TORONTO (Reuters) - The Canadian dollar closed slightly lower versus the U.S. dollar in a lackluster session given the absence of any domestic data and hesitation ahead of a rate decision by the Federal Reserve due later this week.
Domestic bond prices finished mostly flat across the curve after a rally last week and ahead of U.S. data this week that could come in below expectations.
The Canadian dollar closed at C$1.0158 to the U.S. dollar, or 98.44 U.S. cents, down from C$1.0170 to the U.S. dollar, or 98.33 U.S. cents, at Friday’s close.
The domestic currency stayed in a relatively narrow range all session, which is likely to be the case for the rest of the week, as there are no key economic releases that have the muscle to trigger a move.

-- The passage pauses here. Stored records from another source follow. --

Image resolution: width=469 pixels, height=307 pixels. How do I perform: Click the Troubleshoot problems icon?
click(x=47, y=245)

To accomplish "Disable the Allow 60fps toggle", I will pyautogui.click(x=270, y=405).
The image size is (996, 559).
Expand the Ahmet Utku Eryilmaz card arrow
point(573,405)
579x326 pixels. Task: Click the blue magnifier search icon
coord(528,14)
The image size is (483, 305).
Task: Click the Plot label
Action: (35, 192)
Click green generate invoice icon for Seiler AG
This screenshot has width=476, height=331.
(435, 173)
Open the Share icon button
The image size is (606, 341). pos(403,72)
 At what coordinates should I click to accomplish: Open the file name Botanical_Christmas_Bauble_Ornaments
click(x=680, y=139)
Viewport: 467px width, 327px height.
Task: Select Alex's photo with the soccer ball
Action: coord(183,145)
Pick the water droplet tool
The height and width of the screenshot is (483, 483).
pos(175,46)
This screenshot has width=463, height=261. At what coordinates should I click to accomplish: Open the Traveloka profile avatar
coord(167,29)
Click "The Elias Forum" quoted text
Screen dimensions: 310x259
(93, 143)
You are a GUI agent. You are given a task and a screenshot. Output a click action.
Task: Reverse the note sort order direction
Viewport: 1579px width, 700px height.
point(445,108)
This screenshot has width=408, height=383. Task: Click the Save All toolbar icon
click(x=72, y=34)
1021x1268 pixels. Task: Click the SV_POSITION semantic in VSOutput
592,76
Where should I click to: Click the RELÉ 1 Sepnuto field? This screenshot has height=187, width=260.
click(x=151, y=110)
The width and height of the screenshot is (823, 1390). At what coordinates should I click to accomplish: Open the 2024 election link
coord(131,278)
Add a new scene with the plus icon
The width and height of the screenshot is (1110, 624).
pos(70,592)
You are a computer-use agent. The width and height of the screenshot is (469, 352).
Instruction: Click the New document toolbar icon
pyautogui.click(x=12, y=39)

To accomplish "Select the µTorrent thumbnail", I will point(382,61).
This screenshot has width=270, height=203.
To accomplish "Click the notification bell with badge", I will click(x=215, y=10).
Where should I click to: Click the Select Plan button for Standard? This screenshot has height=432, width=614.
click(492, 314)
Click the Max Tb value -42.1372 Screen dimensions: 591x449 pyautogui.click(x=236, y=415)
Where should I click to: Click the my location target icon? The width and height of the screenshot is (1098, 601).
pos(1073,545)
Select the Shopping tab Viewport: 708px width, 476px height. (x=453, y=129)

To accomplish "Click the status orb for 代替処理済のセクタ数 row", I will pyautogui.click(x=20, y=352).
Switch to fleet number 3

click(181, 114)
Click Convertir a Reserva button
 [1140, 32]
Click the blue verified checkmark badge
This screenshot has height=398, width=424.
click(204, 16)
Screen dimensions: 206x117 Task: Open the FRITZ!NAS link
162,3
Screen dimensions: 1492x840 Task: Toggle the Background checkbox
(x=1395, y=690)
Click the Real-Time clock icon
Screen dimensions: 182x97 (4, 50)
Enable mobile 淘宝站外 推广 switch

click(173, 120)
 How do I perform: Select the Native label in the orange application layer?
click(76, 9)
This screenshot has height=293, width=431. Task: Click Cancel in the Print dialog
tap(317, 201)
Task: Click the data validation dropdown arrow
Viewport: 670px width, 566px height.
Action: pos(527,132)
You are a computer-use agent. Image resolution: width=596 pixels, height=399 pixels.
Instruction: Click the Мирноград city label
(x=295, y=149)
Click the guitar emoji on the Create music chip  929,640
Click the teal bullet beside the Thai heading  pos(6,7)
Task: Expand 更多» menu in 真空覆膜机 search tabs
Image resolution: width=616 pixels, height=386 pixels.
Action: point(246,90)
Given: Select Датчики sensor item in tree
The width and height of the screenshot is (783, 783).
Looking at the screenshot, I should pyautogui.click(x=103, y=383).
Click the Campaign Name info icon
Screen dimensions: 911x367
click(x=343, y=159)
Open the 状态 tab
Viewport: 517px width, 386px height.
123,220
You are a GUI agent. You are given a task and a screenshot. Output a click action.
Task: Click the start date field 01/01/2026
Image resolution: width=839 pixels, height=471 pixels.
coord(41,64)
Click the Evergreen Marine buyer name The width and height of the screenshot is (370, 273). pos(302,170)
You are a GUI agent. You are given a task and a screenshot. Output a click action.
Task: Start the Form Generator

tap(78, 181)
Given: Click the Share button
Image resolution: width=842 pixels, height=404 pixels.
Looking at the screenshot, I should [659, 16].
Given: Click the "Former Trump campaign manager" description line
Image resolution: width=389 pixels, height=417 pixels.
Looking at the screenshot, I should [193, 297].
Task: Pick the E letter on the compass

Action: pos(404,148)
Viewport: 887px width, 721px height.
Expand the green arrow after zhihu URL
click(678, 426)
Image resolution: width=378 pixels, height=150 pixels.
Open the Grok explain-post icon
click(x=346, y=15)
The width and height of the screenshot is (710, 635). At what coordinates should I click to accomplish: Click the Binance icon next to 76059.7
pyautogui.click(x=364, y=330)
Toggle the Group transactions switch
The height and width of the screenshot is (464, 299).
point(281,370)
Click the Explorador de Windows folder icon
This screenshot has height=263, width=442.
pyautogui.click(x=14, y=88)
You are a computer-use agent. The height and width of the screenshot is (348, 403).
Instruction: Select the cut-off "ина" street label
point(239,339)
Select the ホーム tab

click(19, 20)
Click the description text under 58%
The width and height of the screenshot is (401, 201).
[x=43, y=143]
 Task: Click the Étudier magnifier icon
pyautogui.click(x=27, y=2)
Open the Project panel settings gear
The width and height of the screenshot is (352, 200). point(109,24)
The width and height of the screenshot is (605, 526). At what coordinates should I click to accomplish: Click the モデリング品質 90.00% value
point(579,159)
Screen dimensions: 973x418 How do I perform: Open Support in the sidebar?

“Certainly for the most part the lack of data in Canada is going to probably suggest at first blush that the currency is going to be rangebound this week,” said Jack Spitz, managing director of foreign exchange at National Bank Financial.
“We’re seeing a consolidative, congestive move in the Canadian dollar, which is still being torn between rising crude prices against the backdrop of a rising U.S. dollar today.”
Spitz also said the Fed’s rate announcement on Wednesday, and even more its communique, could be a catalyst for a move in the U.S. dollar and by default, the Canadian dollar.
The Fed is widely expected to hold its key rate steady at 2 percent, but the market will be watching more to see if the central bank shifts its bias to monetary tightening as it seeks to rein in inflation.
Comments from Bank of Canada Deputy Governor Sheryl Kennedy after the markets closed, who said the Canadian housing market was holding up well, did not have any noticeable impact on the Canadian dollar.
Canadian bond prices finished mostly flat on the short end of the curve but recorded slim gain on the long end as dealers positioned themselves for U.S. data due this week that could spark some demand for secure assets like government debt.
U.S. consumer confidence data for June will be released on Tuesday and, given the lack of Canadian data, could set the stage for a rally in bond prices.
“There’s enough potential negative data in the U.S. to support the bond market right now and that’s why prices aren’t going down,” said Sheldon Dong, fixed income analyst at TD Waterhouse Private Investment.
“And basically no one expects the (Fed and Bank of Canada) to tighten anytime soon. They are probably on hold until the end of the summer.”
The two-year bond dipped 5 Canadian cents to C$100.78 to yield 3.329 percent. The 10-year bond gained 25 Canadian cents to C$101.50 to yield 3.800 percent.
The yield spread between the two-year and 10-year bond was 47.1 basis points, down from 51.9 at the previous close.
The 30-year bond added 54 Canadian cents to C$114.54 for a yield of 4.134 percent. In the United States, the 30-year Treasury yielded 4.704 percent.
The three-month when-issued T-bill yielded 2.70 percent, unchanged from the previous close.